# TEKS YANG DISEDIAKAN
+ + + +

Sunday 9 February 2014

Menakar film “Perahu Kertas” : Kekhawatiran yang mungkin teraktual

 “Novel ini nantinya akan difilmkan”, demikian tebakan saya hampir sekitar tiga tahun yang lalu setelah saya membaca novel Perahu Kertas karya Dewi’DEE’Lestari. Bahkan lebih dari cukup menebak, saya berspekulasi tentang siapa yang menjadi pemeran Keenan dan Kugy. Dari masing-masing spekulasi yang saya sebutkan tentang aktor dan aktris Indonesia, tapi tak satupun yang cocok menurut saya. Alasannya banyak, mulai dari “tidak tampang bule”, “tidak cerdas”, “tidak imut”, “tidak urakan (mengesampingkan penampilan)” dan sebagainya sampai saya berpikir dalam hati bahwa karakter dalam novel tersebut belum pernah dimiliki oleh artis manapun di dunia.

                Hal di atas membuat saya agak khawatir kalau nantinya film ini hanya akan menambah deretan film Indonesia yang diangkat dari novel dimana penontonnya menganggap film tersebut kurang memuaskan. Saya masih ingat beberapa petisi subjektif via blog para penggemar “Ayat-Ayat Cinta”.

                Beberapa kalimat sederhana di atas mungkin sudah mendeskripsikan betapa novel tersebut punya ruang yang tertata indah di hati terdalam saya. Karena memang sungguh, saya merasa bahwa sebagian diri ZAM telah dijadikan karakter Keenan oleh Dewi Lestari (Tapi di mana Kugy ku’?). Tapi saya tidak  sampai meminta konfirmasi atau bahkan royalty dari DEE hanya karena saya merasa itu adalah hal sepele. Lebih dari itu, bukankah ini keGEERan spesifikasi TERLALUH? Jangan di jawab!

Dengan membawa imajinasi saya dalam membuka halaman demi halaman sebagai orang yang merasa sebagai Keenan, saya tidak sadar bahwa saya telah menghabiskan membaca buku sebanyak 450-an halaman dengan waktu tidak cukup 48 jam (dua hari). Saya bahkan merasa asyik membaca novel tersebut sampai berulang-ulang kali, 4 thumbs up (model komentar editor di sampul-sampul buku).

 
Sumber Gambar: 21cineplex.com
  Sampai tadi sore (8/8/2012), saya membuka portal “Mizan Production” di internet dan melihat sebuah gambar sampul novel itu menyerupai poster film. Sepintas saya merasa sangat senang, tapi sedikit kecewa setelah melihat foto dan nama-nama yang tercantum dalam novel tersebut. Di sana tertera nama Maudy Ayunda dan Adipati Dolken yang setelah saya cari tahu ternyata benar masing-masing yang memerankan karakter Kugy dan Keenan.

+ + + +

# BAHAN YANG DIBERIKAN
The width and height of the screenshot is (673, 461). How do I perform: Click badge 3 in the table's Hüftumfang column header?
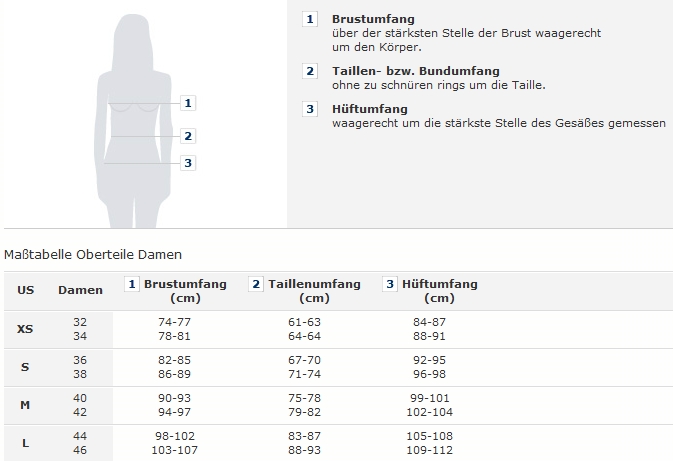(390, 285)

+ + + +

# TUGAS YANG DIMINTA
1) Jawablah berdasarkan tulisan tentang film Perahu Kertas:
(a) Berapa halaman buku yang dihabiskan penulis dalam waktu kurang dari 48 jam?
(b) Portal internet apa yang dibuka penulis pada sore hari tanggal 8/8/2012?
(c) Siapa yang memerankan karakter Kugy?
2) Tuliskan kembali tanpa perubahan bagian tulisan tentang film Perahu Kertas mulai dari "Dengan membawa imajinasi" sampai dengan "Kugy dan Keenan.".

# PEMBAHASAN JAWABAN
1)
(a) Sekitar 450 halaman (450-an halaman).
(b) Portal "Mizan Production".
(c) Maudy Ayunda.

2)
Dengan membawa imajinasi saya dalam membuka halaman demi halaman sebagai orang yang merasa sebagai Keenan, saya tidak sadar bahwa saya telah menghabiskan membaca buku sebanyak 450-an halaman dengan waktu tidak cukup 48 jam (dua hari). Saya bahkan merasa asyik membaca novel tersebut sampai berulang-ulang kali, 4 thumbs up (model komentar editor di sampul-sampul buku).

 
Sumber Gambar: 21cineplex.com
  Sampai tadi sore (8/8/2012), saya membuka portal “Mizan Production” di internet dan melihat sebuah gambar sampul novel itu menyerupai poster film. Sepintas saya merasa sangat senang, tapi sedikit kecewa setelah melihat foto dan nama-nama yang tercantum dalam novel tersebut. Di sana tertera nama Maudy Ayunda dan Adipati Dolken yang setelah saya cari tahu ternyata benar masing-masing yang memerankan karakter Kugy dan Keenan.